Deep Learning for Automated Driving with MATLAB

Figure 1. Car approaching a vehicle in an intersection.

You’ve probably seen headlines about innovation in automated driving now that there are several cars available on the market that have some level of self-driving capability. I often get questions from colleagues on how automated driving systems perceive their environment and make “human-like” decisions.

The autonomous car in Figure 1 must locate and classify all the relevant objects on the road (in this case other vehicles) so that it can brake or safely maneuver around vehicles or pedestrians. The system also must detect lane markers in order to center the car within its lane. Deep learning enables machines to detect and classify objects of interest more accurately than people can and is becoming the primary enabling technology for environment perception.
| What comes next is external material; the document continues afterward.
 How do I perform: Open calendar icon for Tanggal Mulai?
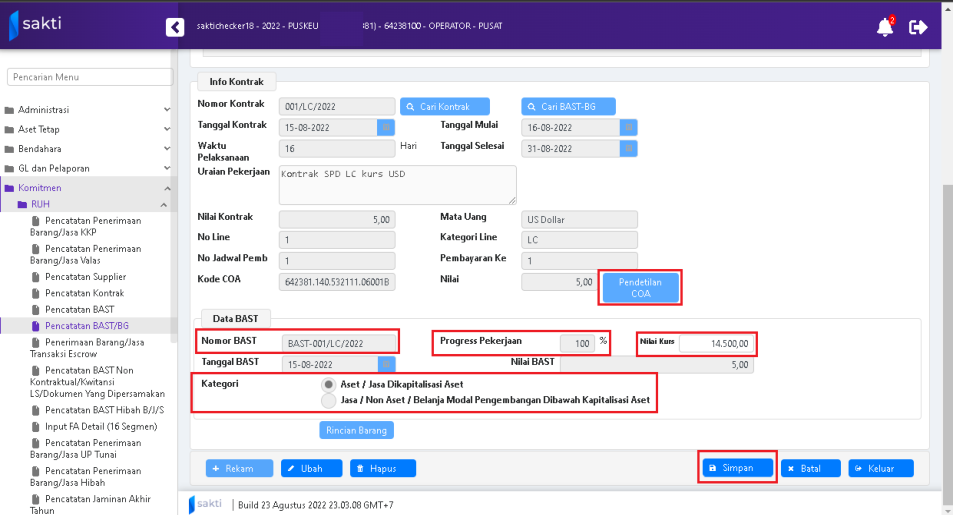[628, 127]
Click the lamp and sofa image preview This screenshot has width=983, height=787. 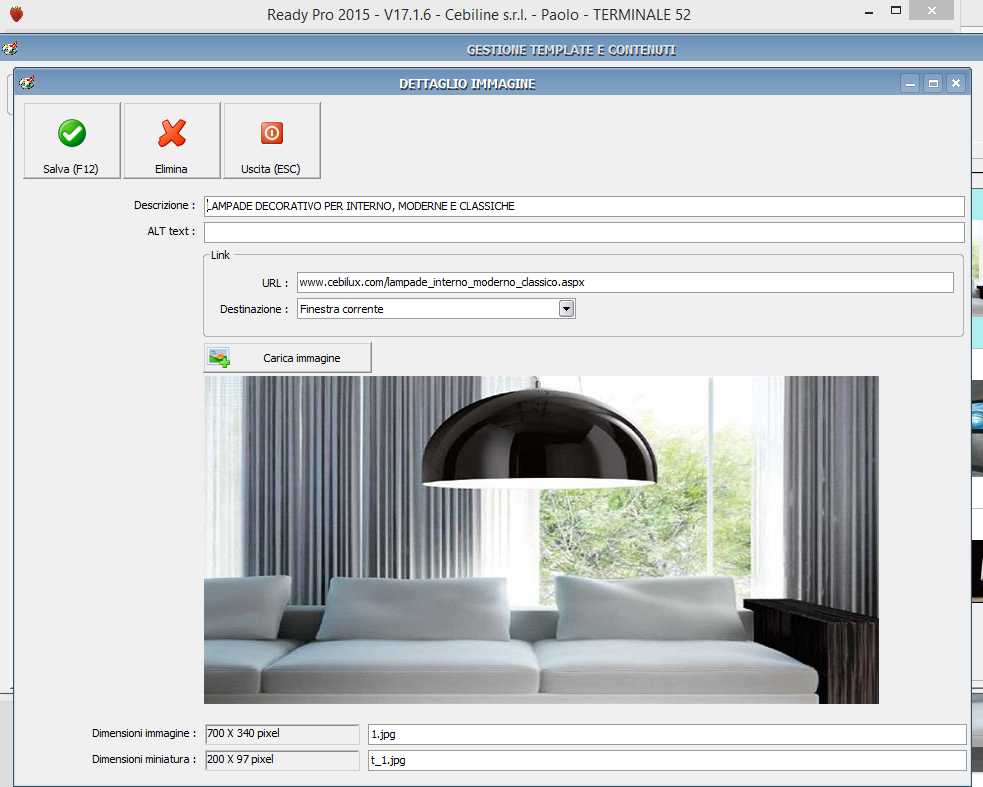(x=541, y=540)
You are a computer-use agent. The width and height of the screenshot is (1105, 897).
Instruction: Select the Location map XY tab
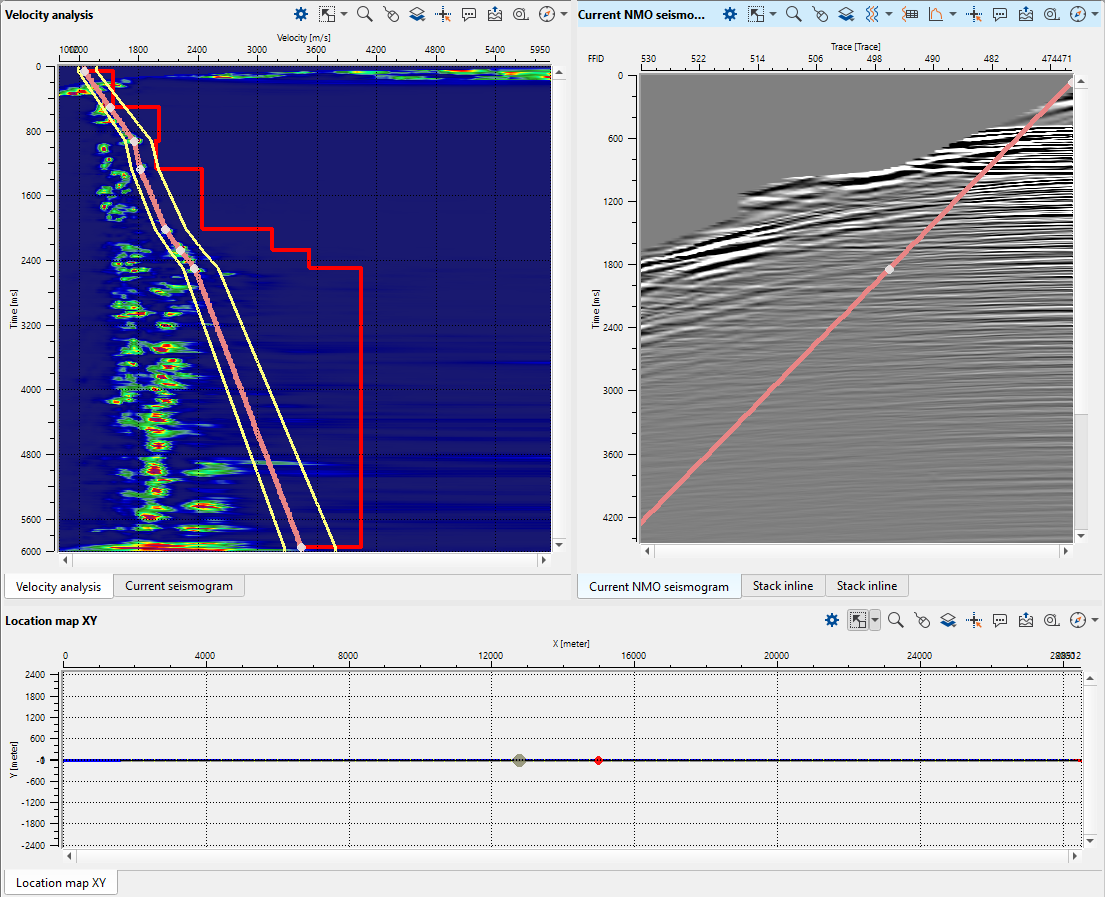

In this post we’ll explain how deep learning is used to solve two common perception tasks for automated driving:

Vehicle detection
Lane detection

We’ll be using MATLAB’s new capabilities for deep learning and GPU acceleration to label ground truth, create new networks for detection and regression, and to evaluate the performance of a trained network.

Vehicle Detection

Object detection is used to locate pedestrians, traffic signs, and other vehicles. In this section we’ll use a vehicle detection example to walk you through how to use deep learning to create an object detector. The same steps can be used to create any object detector. Figure 2 shows the output of a three class vehicle detector, where the detector locates and classifies each type of vehicle.

Figure 2. Output of a vehicle detector that locates and classifies different types of vehicles.

Before we can start creating a vehicle detector, first we need a set of labeled training data, which is a corpus of images annotated with the locations and labels of objects of interest. More specifically, someone needs to sift through every image or frame of video and label the locations of all objects of interest. This process is known as ground truth labeling. Ground truth labeling is often the most time-consuming part of creating a vehicle detector. Figure 4 shows a raw training image on the left, and the same image with the labeled ground truth on the right.

Figure 3. Raw input image (left) and input image with labeled ground truth (right).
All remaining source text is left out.